Pages to be restored in coming days
The social media giant’s vice president of global new media partnerships, Campbell Brown, said they “have come to an agreement that will allow us to support the publishers we choose to, including small and local publishers”.
“We’re restoring news on Facebook in Australia in the coming days. Going forward, the government has clarified we will retain the ability to decide if news appears on Facebook so that we won’t automatically be subject to a forced negotiation,” he said.
Brown said the company will invest in news globally but “resist efforts by media conglomerates to advance regulatory frameworks that do not take account of the true value exchange between publishers and platforms like Facebook”.
Facebook satisfied with government changes
Facebook Australia MD Will Easton, who last week said they instituted the media ban with a “heavy heart”, said the company is “satisfied that the Australian government has agreed to a number of changes and guarantees that address our core concerns”.
“As a result of these changes, we can now work to further our investment in public interest journalism, and restore news on Facebook for Australians in the coming days,” he said.
Treasurer Josh Frydenberg, who spoke twice with the $1 trillion company’s founder Mark Zuckerberg following last week’s media ban, issued a statement with Communications minister Paul Fletcher saying Morrison Government will today introduce further amendments to the code to “provide further clarity to digital platforms and news media businesses about the way the Code is intended to operate and strengthen the framework for ensuring news media businesses are fairly remunerated”.
Media to negotiate outside the code
The Treasurer said the amendments will “add further impetus for parties to engage in commercial negotiations outside the Code” and improve the clarity around the definition of news on the platform.
“The amendments will strengthen the hand of regional and small publishers in obtaining appropriate remuneration for the use of their content by the digital platforms,” he said.

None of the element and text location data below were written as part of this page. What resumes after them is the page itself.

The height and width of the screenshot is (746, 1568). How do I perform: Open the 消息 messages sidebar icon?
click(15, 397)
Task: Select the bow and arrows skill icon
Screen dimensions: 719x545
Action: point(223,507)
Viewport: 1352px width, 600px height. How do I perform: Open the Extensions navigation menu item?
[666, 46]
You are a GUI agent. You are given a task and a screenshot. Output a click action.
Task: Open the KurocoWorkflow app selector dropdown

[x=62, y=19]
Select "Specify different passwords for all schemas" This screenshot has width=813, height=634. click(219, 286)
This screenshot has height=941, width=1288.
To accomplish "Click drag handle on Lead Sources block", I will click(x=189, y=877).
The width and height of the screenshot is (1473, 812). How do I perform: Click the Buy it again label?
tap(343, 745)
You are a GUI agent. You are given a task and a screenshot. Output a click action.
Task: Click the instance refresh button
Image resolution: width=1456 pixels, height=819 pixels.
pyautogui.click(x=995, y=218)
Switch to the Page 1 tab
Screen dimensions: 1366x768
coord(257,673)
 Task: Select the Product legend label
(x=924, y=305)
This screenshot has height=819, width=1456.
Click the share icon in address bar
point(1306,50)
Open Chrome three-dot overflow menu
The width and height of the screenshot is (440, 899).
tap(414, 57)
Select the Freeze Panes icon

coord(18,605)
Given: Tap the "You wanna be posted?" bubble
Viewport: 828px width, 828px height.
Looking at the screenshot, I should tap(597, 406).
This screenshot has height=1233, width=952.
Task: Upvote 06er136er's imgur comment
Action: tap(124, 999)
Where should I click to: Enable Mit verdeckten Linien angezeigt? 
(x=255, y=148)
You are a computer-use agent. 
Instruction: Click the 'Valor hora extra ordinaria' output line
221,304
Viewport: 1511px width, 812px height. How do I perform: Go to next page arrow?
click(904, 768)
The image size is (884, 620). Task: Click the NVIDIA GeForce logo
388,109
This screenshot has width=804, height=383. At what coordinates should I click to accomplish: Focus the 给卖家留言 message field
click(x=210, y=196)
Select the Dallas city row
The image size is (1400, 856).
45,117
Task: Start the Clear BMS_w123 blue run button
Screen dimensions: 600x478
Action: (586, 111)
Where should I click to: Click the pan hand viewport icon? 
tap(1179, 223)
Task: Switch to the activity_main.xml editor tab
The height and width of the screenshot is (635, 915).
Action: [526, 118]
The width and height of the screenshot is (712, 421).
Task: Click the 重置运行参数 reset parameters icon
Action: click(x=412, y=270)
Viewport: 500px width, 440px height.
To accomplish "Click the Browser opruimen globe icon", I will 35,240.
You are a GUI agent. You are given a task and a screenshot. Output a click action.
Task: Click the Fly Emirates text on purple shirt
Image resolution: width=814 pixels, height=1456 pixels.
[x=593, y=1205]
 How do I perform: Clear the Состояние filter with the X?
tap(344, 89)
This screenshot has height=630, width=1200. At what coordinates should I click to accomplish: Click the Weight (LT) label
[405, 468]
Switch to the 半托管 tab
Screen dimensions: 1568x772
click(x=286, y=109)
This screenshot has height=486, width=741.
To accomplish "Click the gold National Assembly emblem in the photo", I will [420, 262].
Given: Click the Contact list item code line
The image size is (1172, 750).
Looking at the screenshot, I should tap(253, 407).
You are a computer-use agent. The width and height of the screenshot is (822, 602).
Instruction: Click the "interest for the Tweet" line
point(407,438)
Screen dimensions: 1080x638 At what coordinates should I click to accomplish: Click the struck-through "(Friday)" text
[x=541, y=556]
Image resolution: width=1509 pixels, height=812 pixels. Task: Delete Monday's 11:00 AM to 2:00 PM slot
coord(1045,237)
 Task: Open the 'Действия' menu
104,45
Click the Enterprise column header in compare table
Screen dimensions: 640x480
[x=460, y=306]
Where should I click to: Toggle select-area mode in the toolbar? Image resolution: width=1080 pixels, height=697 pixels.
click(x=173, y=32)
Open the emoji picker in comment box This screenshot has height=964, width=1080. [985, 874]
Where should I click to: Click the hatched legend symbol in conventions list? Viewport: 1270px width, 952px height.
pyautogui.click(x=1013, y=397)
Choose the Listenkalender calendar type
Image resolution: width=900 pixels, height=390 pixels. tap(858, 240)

Facebook’s actions since last Thursday became global news amid suggestions that laws similar to the Australian plan should be rolled out globally, forcing tech giants such as Facebook and Google to pay media companies.
In recent weeks Google has been striking deals with a range of leading Australian media companies, including a global deal with Rupert Murdoch’s New Corp.
The legislation was being debated in the Australian Senate last night having already been approved by lower house.